== INSTRUCTIONS ==
(1) In the passage about Massasoit and his sons, where was Philip's chief seat?
(2) Render this sentence from the passage about Massasoit and his sons in Spanish: "He appears to have nourished hostile feelings against the English at a very early period."
(3) Carry on the account of King Philip and the New England settlers with one more paragraph that follows from its final sentence.

** Begin TEXT EXCERPT **

MASSASOIT, the sachem of the tribe of Indians who dwelt in the neighborhood of Boston, and who gave his name to the state of Massachusetts, had two sons, whom the English named Alexander and Philip. Massasóit was the friend of the English as long as he lived. At the period of his death, in 1661, the settlements had extended inland beyond Connecticut river, and the white population of New England probably amounted to forty thousand souls. The Indians, at the same period, might have numbered thirty thousand; but the whites were continually increasing, and the Indians diminishing. The latter became jealous and distrustful as they saw the former encroaching on their territories, and themselves cooped up in narrow precincts, where their neighbors could watch them and keep them in subjection. It is true these encroachments were always made by purchase, and the prices were duly paid, but the Indians commonly repented of their bargains, or forgot them, and saw nothing but injustice and usurpation in the gradual extension of the English settlements over the country of which they had formerly held undisturbed possession.

Alexander, the elder son, inherited the authority of Massasoit, but died after a reign of a few months. Philip succeeded him in 1662. His Indian name was Metacom. Hubbard, the old historian of New

England, informs us that, "for his ambitious and haughty spirit, he was nicknamed king Philip." He was chief of the Pokanokets, or Wampanoags, a tribe of the Narragansets, who dwelt around the bay of Rhode Island. Philip's chief seat was at Mount Hope, now Bristol. He appears to have nourished hostile feelings against the English at a very early period. Immediately after his accession to the command, rumors of plots and treacheries began to alarm the settlers. At the court of Plymouth, on the 6th of August, 1662, Philip made his appearance to clear himself of the charges made against him. We are unable to say whether he had any settled plan of hostilities at this period. The accusation of plotting to cut off the English, he utterly denied, and earnestly requested the continuance of the friendship which had subsisted between them and his father. A treaty was accordingly drawn up, signed by Philip and his uncle, and witnessed by other Indian sachems. This seems to have quieted the fears of the Plymouth people, and we hear little more of Philip's designs for eight or nine years.

** End TEXT EXCERPT **
** Begin RECORD LIST **

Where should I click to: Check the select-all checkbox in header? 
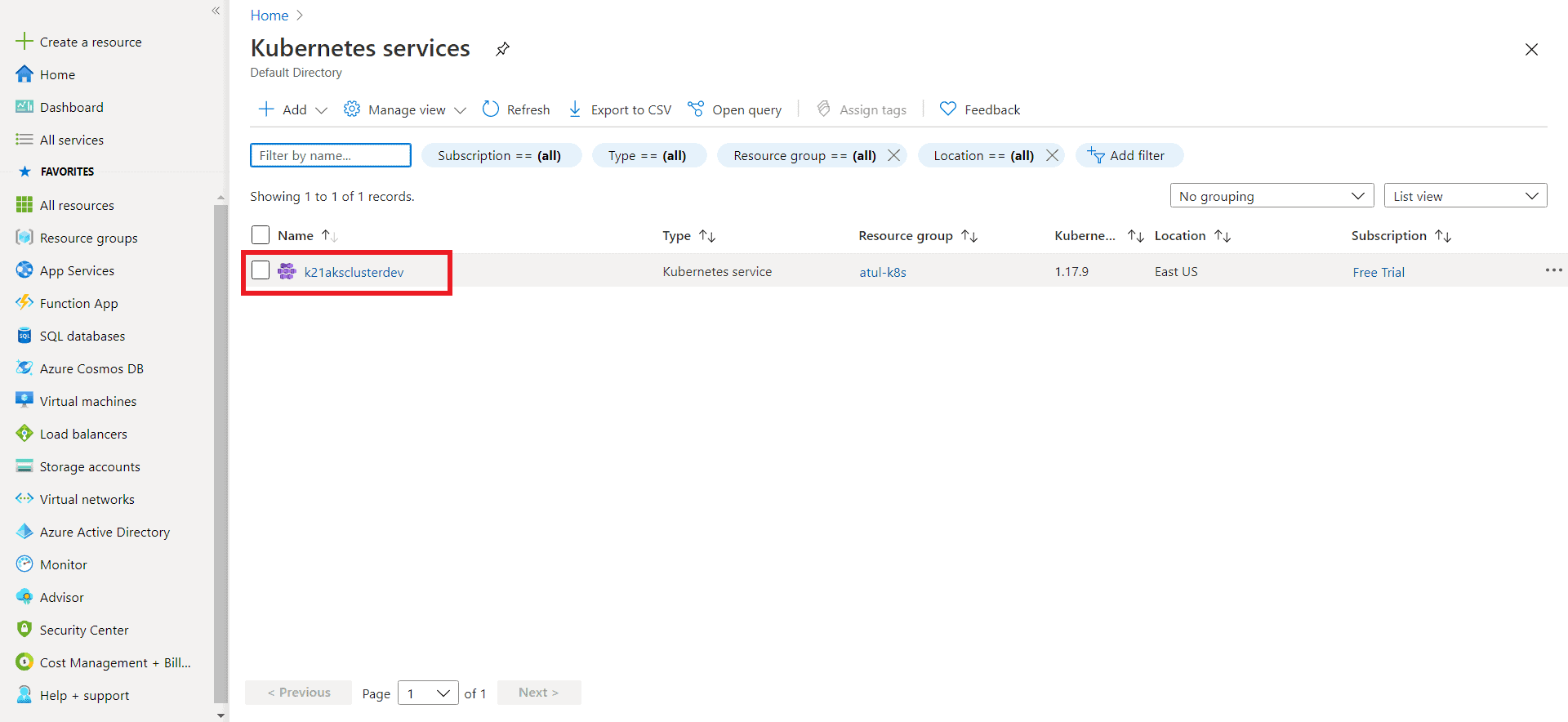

** End RECORD LIST **
** Begin RECORD LIST **

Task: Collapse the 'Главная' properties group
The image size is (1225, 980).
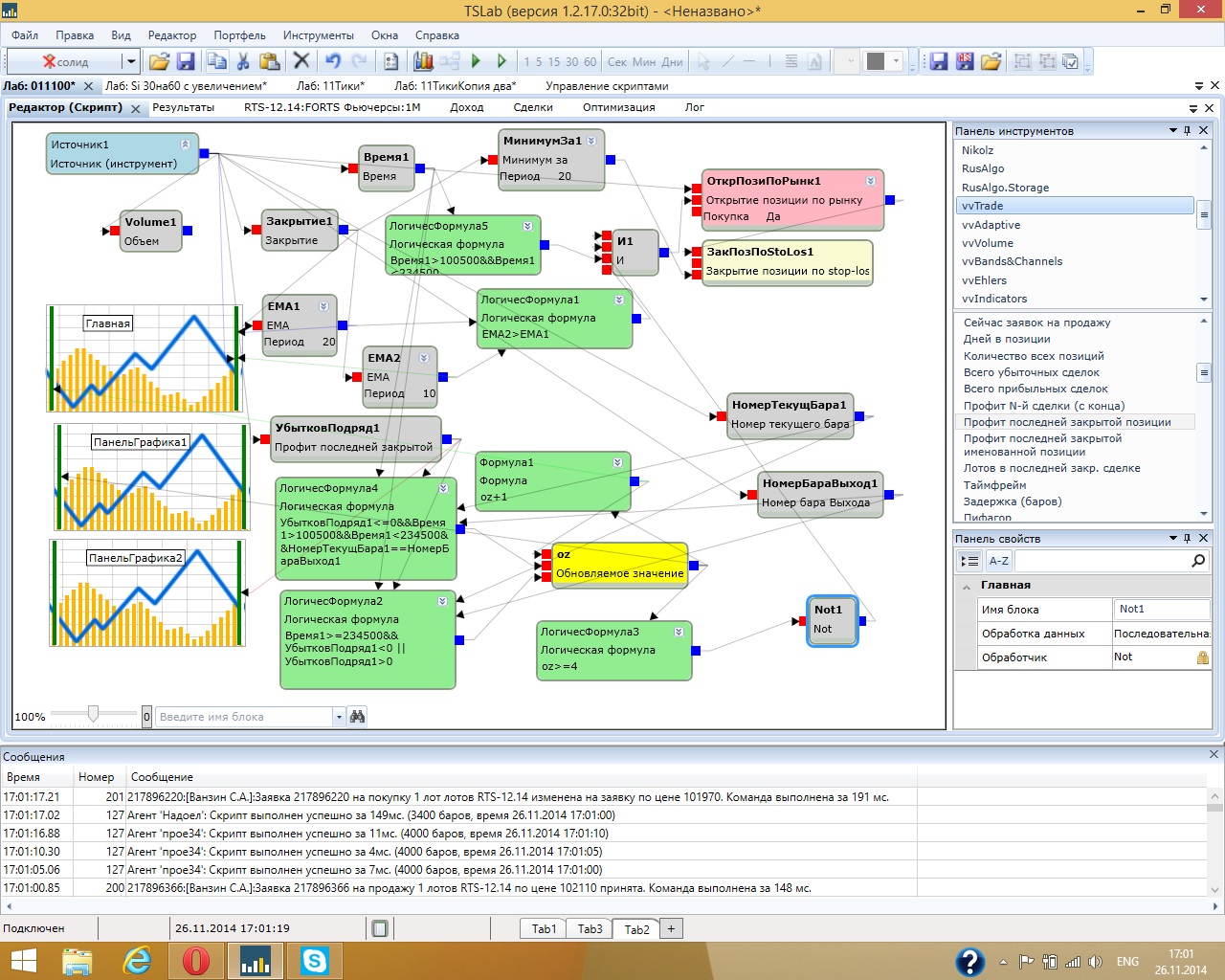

** End RECORD LIST **

== TASK ANSWERS ==
(1) At Mount Hope, now Bristol.

(2) Parece haber albergado sentimientos hostiles hacia los ingleses desde una época muy temprana.

(3)
During this period, the Pokanokets increased in numbers, and acquired additional strength by obtaining fire-arms from the English. Their ancient bows and arrows were now thrown aside. Philip was active in studying the condition of the settlers, and making himself acquainted with their strength, policy and designs. Historians have given him credit for a grand scheme, conceived with deep foresight, and carried on with the most crafty and persevering dissimulation a scheme to lull the suspicions of the

whites by a constant show of friendship, till a general combination of all the Indian tribes could be formed to extirpate them at a single blow. There was probably less systematic plotting and precise calculation' in the Indian politics, than is commonly imagined. The savages, irascible, vindictive, reckless and impetuous, could not avoid collisions with their neighbors. Threats of hostility were uttered from time to time, and the fears of the colonists magnified these explosions of an angry temper into an organized scheme of resistance. All we know with certainty, is, that the broils with the Indians continued to multiply, till the English were fully persuaded that a plot was going on for their destruction. They felt that something must be done to meet the coming storm, or dissipate it before it should burst on their heads.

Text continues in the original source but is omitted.